Posted November 12, 2010 by M.H. Williams

A sale of assets notice posted by Gerbsman Partners, an asset liquidation firm, is offering up Emergent Technologies’ assets to the highest bidder. These assets include full control of the company’s middleware engine, Gamebryo Lightspeed.

The private company secured $40 million in financing, but has posted negative earnings every year since 2005. Audited revenue for fiscal year of 2009 came to $12 million, with $6.9 million in revenue for 2010 so far.

In mid-September, Emergent announced a deal to merge with troubled development house Krome Studios. Unfortunately, Krome completely shut down only a month later, completely halting the deal.

Emergent lists a number of large publishers as its clients, including Electronic Arts, Activision, Ubisoft, Sony, Bethesda, 2K, Atari, Disney, Tencent, Shanda, TheNine, NineYou, NC Soft, Kingsisle, EA Mythic, and Trion. THQ just signed a deal in August to use the Gamebryo Lightspeed engine in an undisclosed number of titles. Junction Point’s Epic Mickey, scheduled for release later this month, also used the engine. The company touts over 100 projects currently in development using Lightspeed.
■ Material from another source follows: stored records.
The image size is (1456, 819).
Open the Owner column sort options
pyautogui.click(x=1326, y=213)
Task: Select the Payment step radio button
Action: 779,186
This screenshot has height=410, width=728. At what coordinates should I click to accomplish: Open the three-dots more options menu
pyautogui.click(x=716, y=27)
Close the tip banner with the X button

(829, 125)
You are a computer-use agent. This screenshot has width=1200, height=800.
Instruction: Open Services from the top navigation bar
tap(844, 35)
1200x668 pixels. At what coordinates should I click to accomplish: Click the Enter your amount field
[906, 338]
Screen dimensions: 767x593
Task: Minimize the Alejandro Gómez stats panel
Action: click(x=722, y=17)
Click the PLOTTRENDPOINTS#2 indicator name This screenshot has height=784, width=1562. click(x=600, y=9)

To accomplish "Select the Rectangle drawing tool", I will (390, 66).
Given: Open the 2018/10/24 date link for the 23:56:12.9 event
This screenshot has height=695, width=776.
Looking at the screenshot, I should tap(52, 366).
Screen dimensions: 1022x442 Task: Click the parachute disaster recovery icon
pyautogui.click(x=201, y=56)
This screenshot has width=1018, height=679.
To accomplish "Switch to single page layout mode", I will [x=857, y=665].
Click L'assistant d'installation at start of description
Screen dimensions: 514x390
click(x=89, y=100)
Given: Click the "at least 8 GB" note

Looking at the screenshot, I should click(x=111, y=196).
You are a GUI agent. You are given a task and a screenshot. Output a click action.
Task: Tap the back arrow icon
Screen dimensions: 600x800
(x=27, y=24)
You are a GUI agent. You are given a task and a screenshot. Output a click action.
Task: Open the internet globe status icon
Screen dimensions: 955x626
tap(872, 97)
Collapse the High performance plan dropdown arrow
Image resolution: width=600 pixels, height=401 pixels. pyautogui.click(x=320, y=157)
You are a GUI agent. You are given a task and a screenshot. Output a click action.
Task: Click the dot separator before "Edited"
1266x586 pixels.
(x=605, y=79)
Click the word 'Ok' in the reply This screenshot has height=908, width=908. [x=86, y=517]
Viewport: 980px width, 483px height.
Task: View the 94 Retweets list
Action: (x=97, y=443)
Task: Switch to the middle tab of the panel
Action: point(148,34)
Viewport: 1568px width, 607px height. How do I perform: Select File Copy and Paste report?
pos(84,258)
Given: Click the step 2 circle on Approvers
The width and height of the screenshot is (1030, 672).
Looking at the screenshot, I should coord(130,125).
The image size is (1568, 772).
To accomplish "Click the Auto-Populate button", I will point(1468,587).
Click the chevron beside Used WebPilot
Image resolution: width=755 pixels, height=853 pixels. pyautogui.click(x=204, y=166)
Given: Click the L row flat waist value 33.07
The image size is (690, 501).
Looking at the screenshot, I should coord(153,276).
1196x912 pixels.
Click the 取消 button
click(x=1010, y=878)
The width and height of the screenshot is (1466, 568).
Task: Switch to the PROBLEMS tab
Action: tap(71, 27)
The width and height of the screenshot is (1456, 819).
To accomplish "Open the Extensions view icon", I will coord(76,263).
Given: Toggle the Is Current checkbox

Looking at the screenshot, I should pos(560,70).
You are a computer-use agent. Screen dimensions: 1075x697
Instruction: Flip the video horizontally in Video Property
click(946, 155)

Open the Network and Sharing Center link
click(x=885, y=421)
It's been a strange week for the middleware sector, as now both Gamebryo and Torque are in need of buyers. Perhaps a larger engine company like Epic or Unity will snatch them up?

Update: The blog of programmer Vincent Scheib, a former software architect at Emergent, has a few more details.

M.H. Williams has been writing in some form or another for ten years and has been a hardcore gamer since the NES first graced American shores.  You can catch him on Twitter as @AutomaticZen, Google+ as himself, or on his personal Facebook page.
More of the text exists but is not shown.